しかし、たった五名で何ができたものか、カオルは鼻で笑った。
「初めまして領主様。俺はカオルって言う。あんたの預かってたフィーナさんを、返してもらいに来たぜ?」
「な、なんだと……? あの娘は私のモノだ。貴様ごときが何を偉そうに――うん? そこの男は――」
門が破壊され、馬車が入り込んでいるのを目にして驚いたものの、カオルの言い分には苛立ち交じりの表情で反論しようとして……そして、ノークを目にして余裕を取り戻した。
「なるほど、その男の協力者、という事か。カオルと言ったか、知らんかもしれんから教えるが、そのノークは奴隷を解放しようとし、集団脱走を企てた大罪人だぞ? そんなものと結託すれば――」
「死罪は免れないってか? バカ言うんじゃないぜ。そんなの怖くて領主館を攻撃できるかよ」
「解っておるならば……ここで死ぬがいい! 殺せ! 今すぐ皆殺しにしろ!! ああ、そこの娘だけは殺すな、後で連れてこい」
「はっ……はっ?」
「この状況で……わ、解りましたっ」
この期に及んで領主が柔和な態度に転ずるとは思っていなかったカオルだったが、サララを見て好色めいた顔になった領主を見て「ブレない奴だなあ」と、変な方向で感心してしまっていた。
とはいえ、衛兵らも含めそれには呆れているようで、いまいち士気は上がらない。
武器は構えたものの、先ほどの棒切れカリバーの威力を見せられ、前に進む気になれる兵などこの場にはいなかったのだ。
「うおぁぁぁっ」
「でりやぁぁぁぁっ」
なので、必然、カオルに挑んだのは領主と共に現れた五人だった。
五人ともが威勢よく斬りかかり、そして、案の定足元に棒切れを投げつけられ、吹き飛ばされていった。
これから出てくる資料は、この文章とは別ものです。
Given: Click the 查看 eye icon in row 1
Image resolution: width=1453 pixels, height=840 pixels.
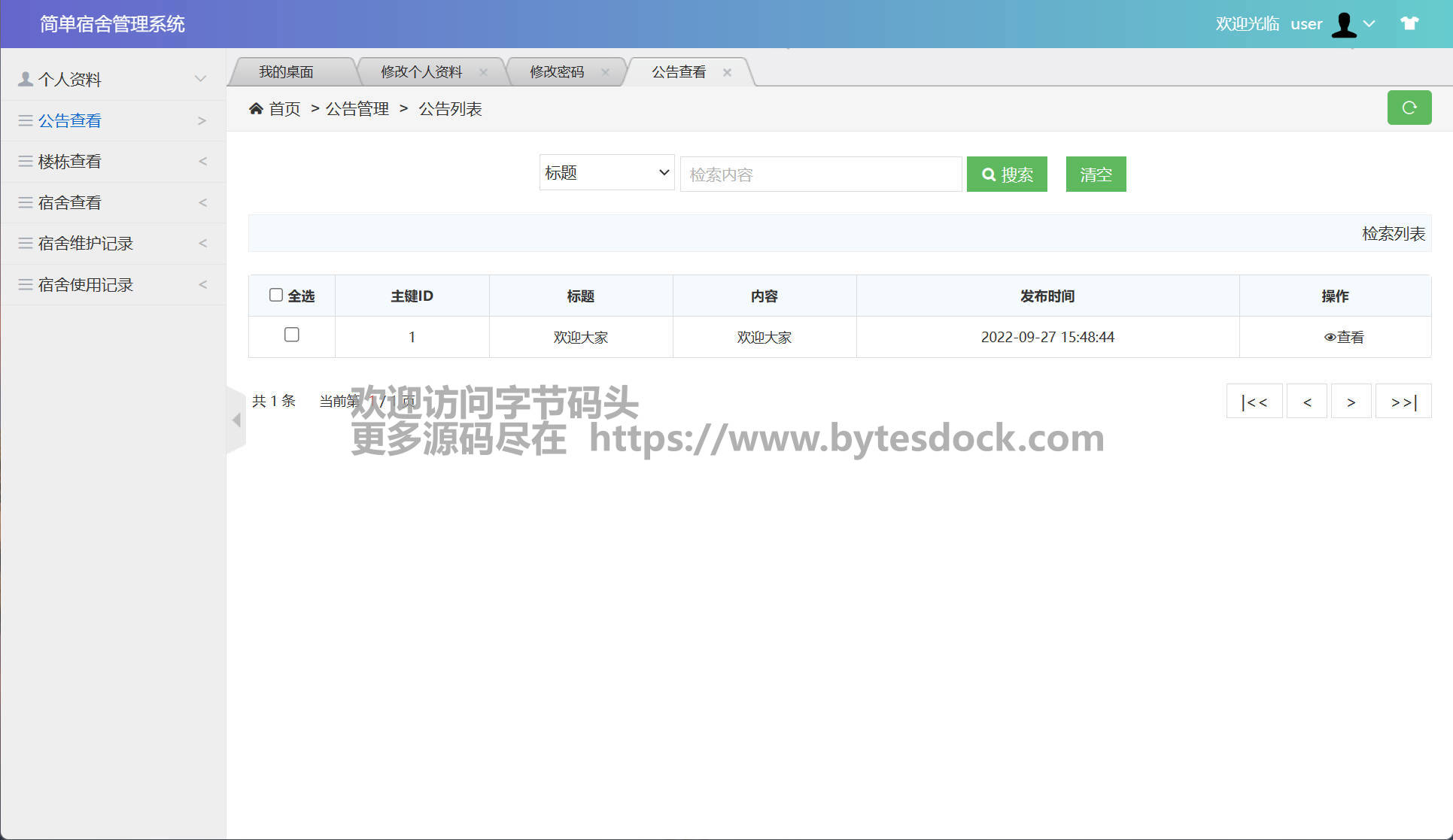Looking at the screenshot, I should (1330, 338).
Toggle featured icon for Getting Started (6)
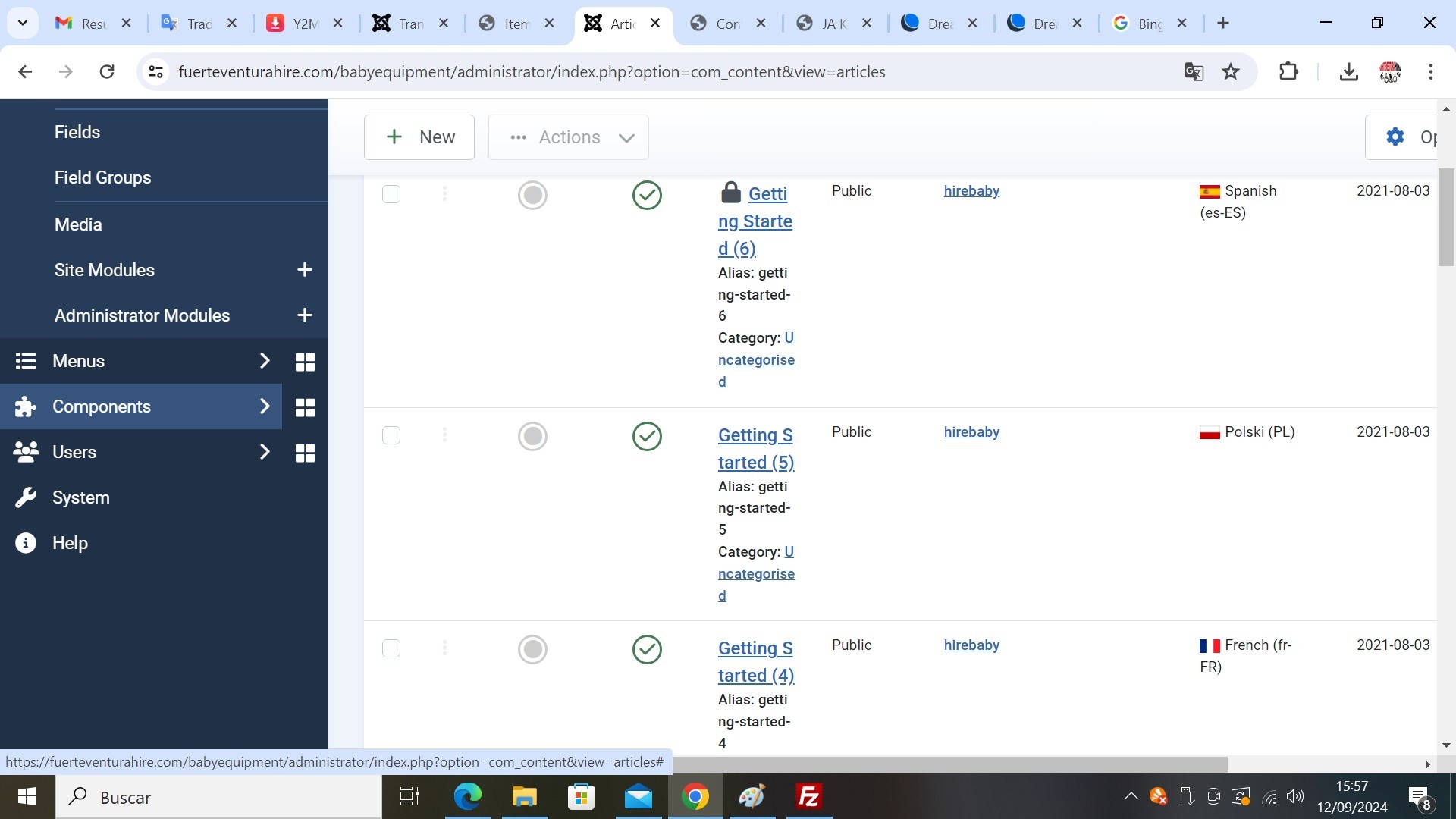 pyautogui.click(x=532, y=196)
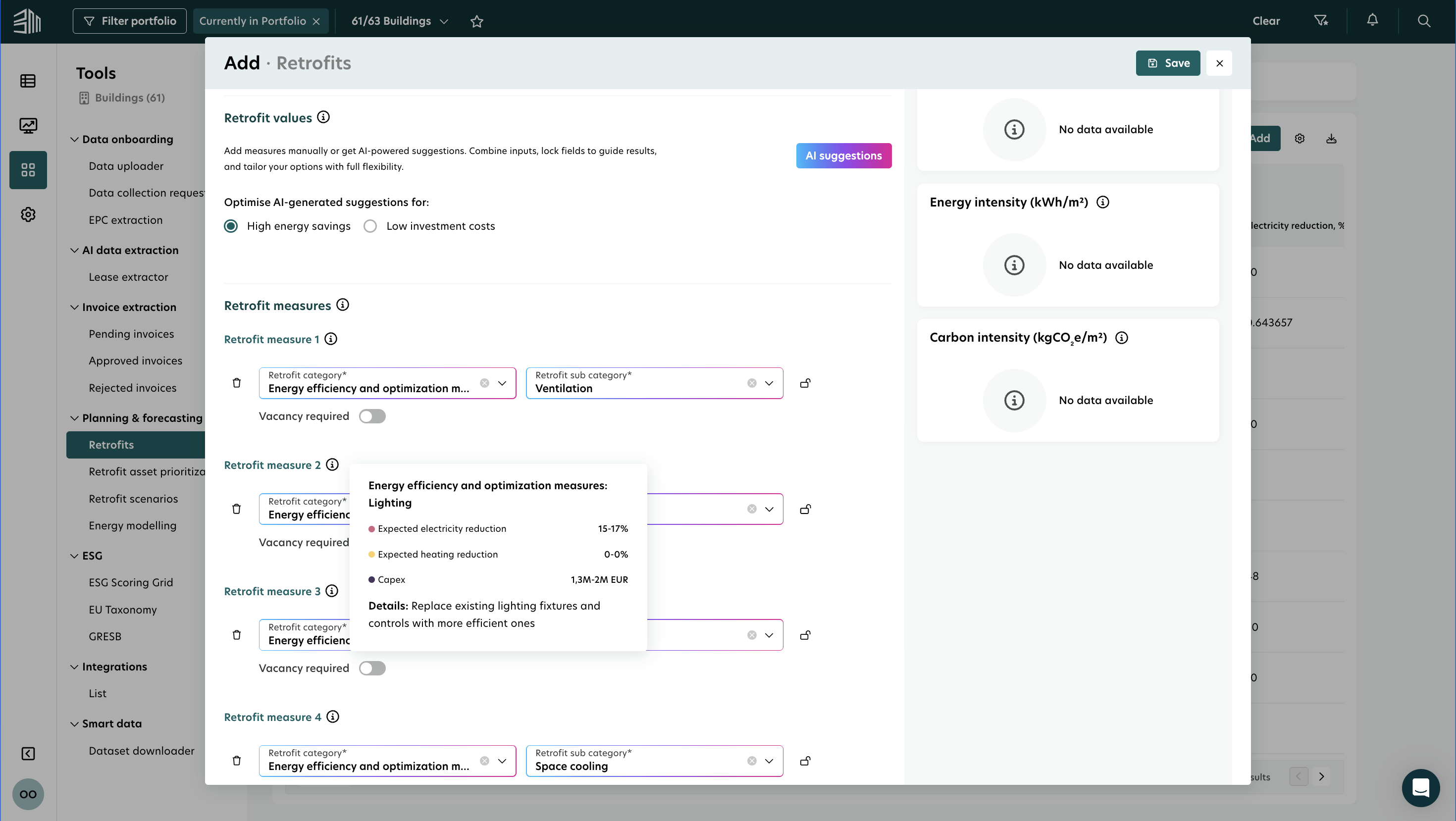1456x821 pixels.
Task: Open the search magnifier in top bar
Action: pyautogui.click(x=1423, y=21)
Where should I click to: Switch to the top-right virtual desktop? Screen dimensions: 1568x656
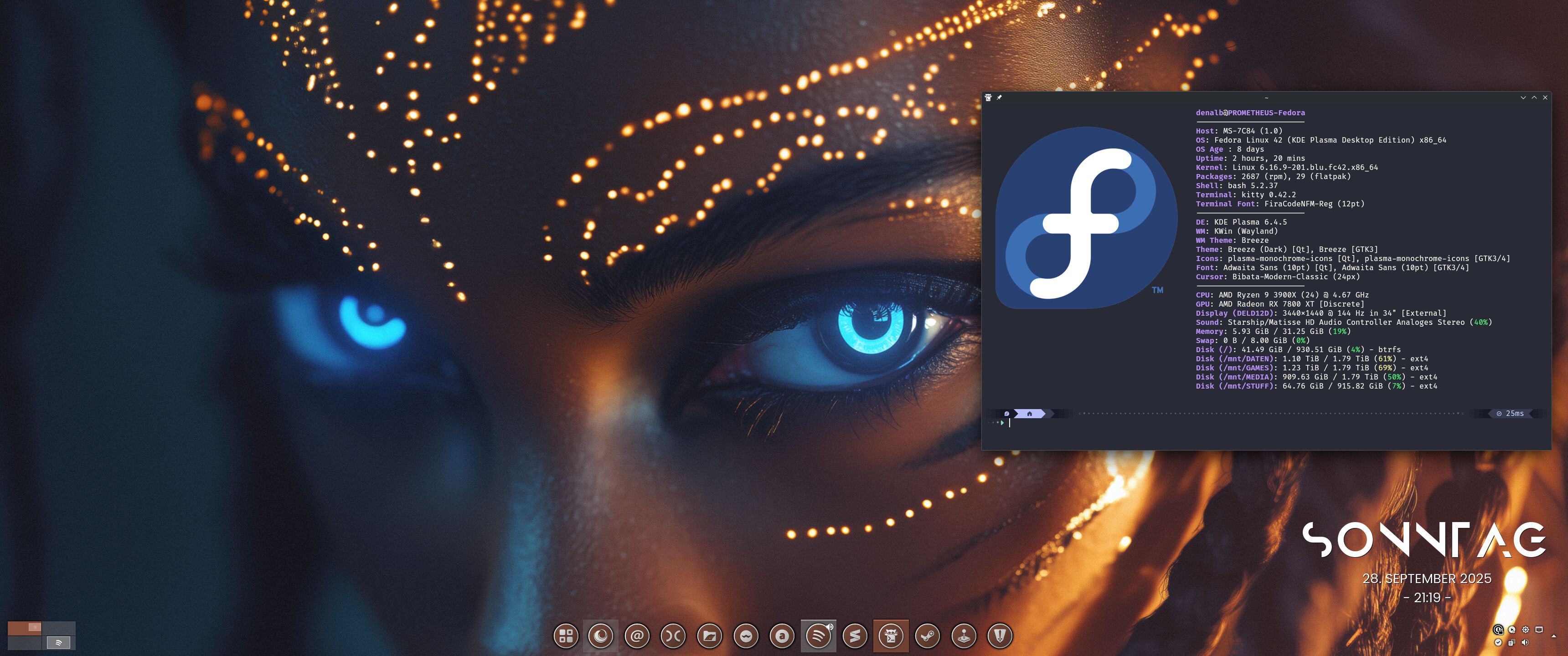58,628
後に残ったのは、小さなクレーターになった庭園と、不敵な笑みを浮かべるカオルだけ。
「ひっ、なっ、なんだお前は……その、その力は――」
「魔法使いって言われるのが多いがそうじゃねえ。俺のこの武器は、女神様からいただいた神器だ」
「めっ、女神様から……? あっ、ああっ! そ、そんなっ、私はっ、私は別に異端ではっ!? 教会にはいつも寄進を欠かさず――」
「それでやってるのが女狩りじゃっ、女神様だって許さねえだろうよっ!!」
カオル、駆ける。
がなり声を上げながら、真っ青になって逃げようとする領主に肉薄し。
そうしてその襟をつかみ、思い切り殴りつけてやった。
「――ぎゃうんっ!?」
一撃で昏倒した領主は、そのままカオルに掴まれ、衛兵らに見せしめとなる。
「さて、領主はこっちのもんだ。降参しな」
人質となった領主を盾にカオルはさらなる要求を突きつけ、衛兵らは「ええ」と、困惑の表情のまま武器をその場に落とした。